◆ Records shown ◆
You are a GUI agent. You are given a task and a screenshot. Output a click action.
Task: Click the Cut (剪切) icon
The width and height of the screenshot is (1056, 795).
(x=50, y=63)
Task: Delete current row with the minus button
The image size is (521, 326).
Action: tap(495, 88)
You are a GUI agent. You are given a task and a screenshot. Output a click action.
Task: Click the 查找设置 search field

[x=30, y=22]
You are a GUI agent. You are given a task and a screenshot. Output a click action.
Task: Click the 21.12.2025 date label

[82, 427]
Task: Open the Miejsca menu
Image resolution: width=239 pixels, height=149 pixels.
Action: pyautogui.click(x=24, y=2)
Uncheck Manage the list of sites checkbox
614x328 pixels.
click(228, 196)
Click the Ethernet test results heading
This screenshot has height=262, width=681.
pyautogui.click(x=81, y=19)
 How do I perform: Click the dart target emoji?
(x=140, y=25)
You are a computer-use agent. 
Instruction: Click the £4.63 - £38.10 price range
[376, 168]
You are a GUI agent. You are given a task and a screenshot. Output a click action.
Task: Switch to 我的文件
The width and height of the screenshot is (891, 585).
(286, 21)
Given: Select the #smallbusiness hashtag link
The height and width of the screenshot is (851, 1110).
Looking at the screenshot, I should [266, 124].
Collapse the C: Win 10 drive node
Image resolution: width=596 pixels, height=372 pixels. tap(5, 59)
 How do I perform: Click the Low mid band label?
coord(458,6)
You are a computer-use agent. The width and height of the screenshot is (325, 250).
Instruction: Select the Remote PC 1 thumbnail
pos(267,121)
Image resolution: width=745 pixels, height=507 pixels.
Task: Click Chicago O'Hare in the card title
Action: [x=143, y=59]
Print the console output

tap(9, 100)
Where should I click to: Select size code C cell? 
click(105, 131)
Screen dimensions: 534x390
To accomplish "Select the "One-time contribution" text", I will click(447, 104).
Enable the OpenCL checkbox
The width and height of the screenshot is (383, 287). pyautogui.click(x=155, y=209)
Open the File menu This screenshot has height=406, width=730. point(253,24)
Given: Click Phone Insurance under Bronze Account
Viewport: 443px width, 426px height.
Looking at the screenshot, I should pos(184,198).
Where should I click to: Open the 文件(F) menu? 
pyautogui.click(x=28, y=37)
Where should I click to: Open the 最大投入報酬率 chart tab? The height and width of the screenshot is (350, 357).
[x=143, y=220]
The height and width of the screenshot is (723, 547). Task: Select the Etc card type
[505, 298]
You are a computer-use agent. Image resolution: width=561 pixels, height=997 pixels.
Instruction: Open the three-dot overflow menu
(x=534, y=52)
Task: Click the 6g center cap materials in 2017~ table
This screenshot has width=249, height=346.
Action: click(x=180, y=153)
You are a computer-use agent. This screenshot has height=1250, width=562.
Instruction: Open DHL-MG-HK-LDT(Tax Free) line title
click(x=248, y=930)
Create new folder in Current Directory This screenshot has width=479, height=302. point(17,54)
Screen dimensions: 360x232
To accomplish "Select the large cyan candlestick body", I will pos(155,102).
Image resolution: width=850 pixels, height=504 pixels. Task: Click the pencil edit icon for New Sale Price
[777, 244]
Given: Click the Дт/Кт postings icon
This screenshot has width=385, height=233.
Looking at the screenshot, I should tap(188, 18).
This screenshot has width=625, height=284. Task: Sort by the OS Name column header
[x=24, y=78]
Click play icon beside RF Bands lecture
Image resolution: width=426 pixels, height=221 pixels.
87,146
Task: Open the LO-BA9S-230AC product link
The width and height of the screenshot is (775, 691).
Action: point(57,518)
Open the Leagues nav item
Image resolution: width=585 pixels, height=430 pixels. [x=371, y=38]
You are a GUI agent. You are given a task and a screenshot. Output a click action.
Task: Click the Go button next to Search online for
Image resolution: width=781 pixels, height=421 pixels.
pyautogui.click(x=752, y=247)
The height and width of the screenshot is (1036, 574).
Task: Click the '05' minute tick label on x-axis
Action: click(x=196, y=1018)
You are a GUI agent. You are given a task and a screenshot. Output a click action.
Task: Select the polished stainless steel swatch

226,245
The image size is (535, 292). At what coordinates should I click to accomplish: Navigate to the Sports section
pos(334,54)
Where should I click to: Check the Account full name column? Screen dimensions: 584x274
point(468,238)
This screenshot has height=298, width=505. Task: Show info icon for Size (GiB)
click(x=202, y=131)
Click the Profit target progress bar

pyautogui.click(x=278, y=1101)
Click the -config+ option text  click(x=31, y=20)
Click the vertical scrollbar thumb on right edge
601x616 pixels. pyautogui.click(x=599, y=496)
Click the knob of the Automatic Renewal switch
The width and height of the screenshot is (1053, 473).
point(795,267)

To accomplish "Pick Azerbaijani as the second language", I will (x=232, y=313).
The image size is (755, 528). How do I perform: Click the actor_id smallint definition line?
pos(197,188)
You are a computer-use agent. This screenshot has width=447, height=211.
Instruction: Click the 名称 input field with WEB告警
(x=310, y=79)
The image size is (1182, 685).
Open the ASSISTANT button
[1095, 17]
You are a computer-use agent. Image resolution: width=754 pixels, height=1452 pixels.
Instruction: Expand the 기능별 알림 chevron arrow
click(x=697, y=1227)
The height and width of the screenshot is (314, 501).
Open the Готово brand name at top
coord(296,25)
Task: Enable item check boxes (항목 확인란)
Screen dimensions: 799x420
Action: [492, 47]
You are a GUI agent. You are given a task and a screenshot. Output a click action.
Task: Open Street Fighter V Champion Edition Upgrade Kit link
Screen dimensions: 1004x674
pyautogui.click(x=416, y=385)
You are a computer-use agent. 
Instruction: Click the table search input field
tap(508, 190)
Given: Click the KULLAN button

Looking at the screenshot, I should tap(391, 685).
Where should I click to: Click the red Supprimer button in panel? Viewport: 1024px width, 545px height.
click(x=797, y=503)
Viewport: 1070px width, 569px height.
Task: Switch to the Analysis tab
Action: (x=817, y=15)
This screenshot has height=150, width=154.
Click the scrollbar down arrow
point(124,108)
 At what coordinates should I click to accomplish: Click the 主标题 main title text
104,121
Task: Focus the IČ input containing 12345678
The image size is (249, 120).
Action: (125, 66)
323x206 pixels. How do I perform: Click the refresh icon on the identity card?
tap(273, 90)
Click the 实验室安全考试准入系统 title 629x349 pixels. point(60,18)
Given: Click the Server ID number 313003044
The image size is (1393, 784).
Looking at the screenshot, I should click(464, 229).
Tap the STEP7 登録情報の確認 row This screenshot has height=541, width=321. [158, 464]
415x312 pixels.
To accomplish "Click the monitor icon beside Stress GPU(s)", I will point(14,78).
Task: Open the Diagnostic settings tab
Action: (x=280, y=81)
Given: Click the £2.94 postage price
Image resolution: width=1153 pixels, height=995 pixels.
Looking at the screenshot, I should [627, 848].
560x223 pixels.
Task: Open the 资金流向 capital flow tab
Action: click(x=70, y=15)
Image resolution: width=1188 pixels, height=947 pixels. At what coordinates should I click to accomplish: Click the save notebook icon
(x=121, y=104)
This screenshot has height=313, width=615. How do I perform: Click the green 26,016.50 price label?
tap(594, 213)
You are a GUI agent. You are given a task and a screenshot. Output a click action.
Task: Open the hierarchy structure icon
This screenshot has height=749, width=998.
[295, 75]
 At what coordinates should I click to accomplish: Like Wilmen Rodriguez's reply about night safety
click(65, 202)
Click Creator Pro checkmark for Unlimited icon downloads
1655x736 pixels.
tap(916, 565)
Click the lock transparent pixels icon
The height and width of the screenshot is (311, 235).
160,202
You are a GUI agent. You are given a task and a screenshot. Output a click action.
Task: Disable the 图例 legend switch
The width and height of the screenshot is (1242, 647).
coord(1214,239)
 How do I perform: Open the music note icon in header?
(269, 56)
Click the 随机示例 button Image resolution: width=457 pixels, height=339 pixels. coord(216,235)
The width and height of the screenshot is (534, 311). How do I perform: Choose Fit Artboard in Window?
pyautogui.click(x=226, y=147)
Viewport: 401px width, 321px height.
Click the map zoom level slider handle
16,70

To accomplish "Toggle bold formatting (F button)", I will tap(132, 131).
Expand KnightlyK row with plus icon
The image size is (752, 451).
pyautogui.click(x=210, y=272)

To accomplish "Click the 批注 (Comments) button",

◆ Work to complete ◆
Every line that holds the word "link" should be copied from the records above.

◆ Answer for this exercise ◆
Given: Select the #smallbusiness hashtag link
Task: Open the LO-BA9S-230AC product link
Task: Open Street Fighter V Champion Edition Upgrade Kit link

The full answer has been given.